Flash has caused me a huge amount of hassle in the last few months. When I first powered it up on the Macs at uni, I found the program completely un-intuitive. Nothing seemed to make sense, despite the vaguely familiar Powerpoint-esque features like grouping objects and the slight hint of graphics programs like Photoshop and Fireworks.
I realised I also had a residual amount of scorn for Flash. I associated it with ads, annoying over-designed sites – basically stuff that kept you away from the content of a site rather than anything you would actually visit a site to access.
I made my ball bounce in class with help from Dean and that made me start to be aware of the possibilities.
I work for a green organisation, the Australian Conservation Foundation. We have a joke at work that when we don’t know what to do, the management always asks “Well what is Greenpeace doing?” The answer to that question is, using Flash in a low key way to draw your eye away from the static central content of their homepage and towards little ads associated with campaigns in the side bar of their site.
I started to see how this could work for our site, which has always been way too static on the homepage. That led me to make some rash promises. “Sure, I’ll design some banner ads for our site!” I told everyone. “I’m learning Flash at uni.”
The first banner ad took me a week to produce (in between obviously doing the other stuff I need to do at work).

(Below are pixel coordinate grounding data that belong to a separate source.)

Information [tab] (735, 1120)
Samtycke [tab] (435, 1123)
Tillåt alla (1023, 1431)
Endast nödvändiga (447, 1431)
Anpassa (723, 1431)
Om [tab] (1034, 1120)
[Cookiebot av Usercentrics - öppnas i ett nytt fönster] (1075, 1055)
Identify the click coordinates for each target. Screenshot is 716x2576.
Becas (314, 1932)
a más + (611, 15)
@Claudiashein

I had hassles with ordering events, preventing endless looping, making links work, getting the format right to be uploaded onto the site.
And it wasn’t a very ambititous banner either, basically just some text fading in and a link through to the appropriate page. Fortunately the IT guy at work just happened to buy us Flash recently as part of a software package so I had the software in PC version at work so I could muck around with it whenever there was a pause. But there were a few late nights and frantic phone calls to various IT types before this rather average banner made it onto the site.
The next time I ended up designing a banner was by accident. A passing head honcho had asked me to make these pages to celebrate our 40th anniversary and the hassle of trying to stretch my skills to make the video stuff had meant I was very pressed for time. When I finally got them up, she happened to mention that a Flash banner that pointed to them ‘would be nice.’ I was basically too wussy to say “No way, I’m crap at Flash and I haven’t got time.” so I faced the prospect of having to create another banner.
But this time things were much easier. I had solved most of the issues I had had with the simple stuff like looping, linking and getting the file type right. I even managed to add some layers with more interesting stuff happening, like these balloons that rise in the background. Very nifty! Here is the second banner.
However this banner still has some problems. I realised after I uploaded it that it lacks any “click here” or “do this action” type information to let the user know that clicking the banner will take them anywhere. I’m too lazy to think of a way to fix this issue so I’m going to let it stand, but I’ll have to take that into account next time.
This raises an interesting point about interactivity, which is that I can’t assume that everyone who comes to my site has the same ‘literacy’ in interactivity that I do. I would assume that if i saw something done in Flash moving on a site, there’s a good chance I could click through it to something else. But a lot of people complain to me that it isn’t clear certain things lead to other things.